Incrudelisce contra al sangue nostro
Insino à l’arsa polve di Pelide.
Apre la tomba istessa il tetro chiostro,
E manda fuor, chi n’odia, e chi n’uccide.
Dunque mi fece il ciel feconda tanto
Per trionfo d’Achille, e per mio pianto ?
Il superbo Ilion distrutto, et arso
De le ruine sue copre le strade.
Giace l’alta città.

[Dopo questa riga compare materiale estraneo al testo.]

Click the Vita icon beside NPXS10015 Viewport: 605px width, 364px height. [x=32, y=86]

Quel sangue han sparso,
Che di spargere ardean l’Argive spade.
Dopo tanti flagelli al cielo è parso
Di finir per ogn’un l’ultima clade.
Sol nel suo corso il mio fato si vede,
Per me l’arsa mia patria è anchora in piede.
Come s’io fossi in Troia invitta, e forte,
Cerca la spada Achea di farmi oltraggio.
Oime, di quale invitta, e altera sorte
In qual miseria, in qual bassezza io caggio ?

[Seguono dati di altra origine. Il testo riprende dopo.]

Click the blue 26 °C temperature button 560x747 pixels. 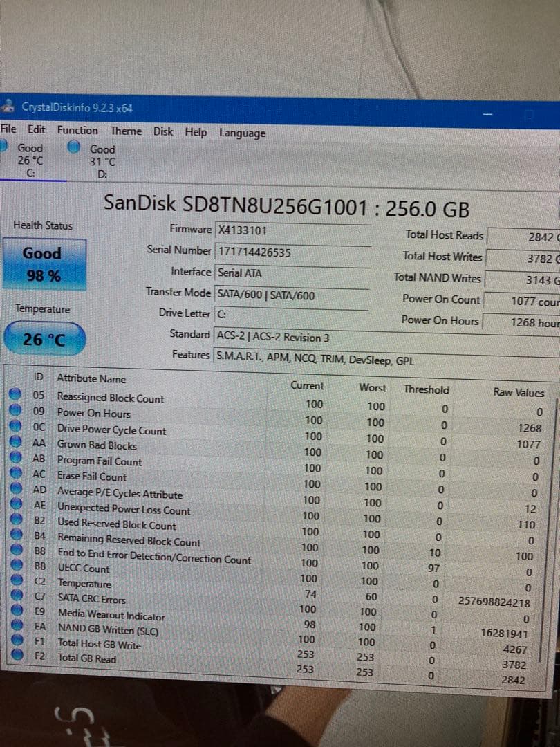point(43,336)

Io d’uno Imperador fui già consorte,
Il qual trahea da tutta l’Asia homaggio;
Ne haver potea dal ciel maggior favore
Ne generi, ne’ figli, e ne le nuore:
Et hor distrutta la mia regia antica,
De sepolcri di quei, c’ho ne l’ inferno,
Son tratta vecchia, misera, e mendica
Per lo paese incognito, et esterno;
Dove me’n vò con pena, e con fatica
Senza soccorso alcun, senza governo
Per esser serva, e don prima, ch’ io mora
De l’Itaco Laerte, e de la nora.
Serva de la consorte andrò d’Ulisse:
E mentre ch’ io farò stame del lino,
Questa è colei, che si felice visse,
À le madri dirà del suo domino
Pria, che l’alma città Frigia venisse
À l’ultimo rigor del suo destino.
Questa è d’Hettor la già beata madre,
Moglie del Re de l’Asiane squadre.
E tu, che davi refrigerio alquanto
À gli aspri miei tormenti, et infelici,
De l’anima hai privato il carnal manto
Per l’ombre micidiali, e peccatrici.
Oime, che ’l rito funerale, e santo
Ho parturito à miei crudi nemici.
Oime, ch’io son di ferro, e fe può farne,
Che non può soffrir tanto un cor di carne.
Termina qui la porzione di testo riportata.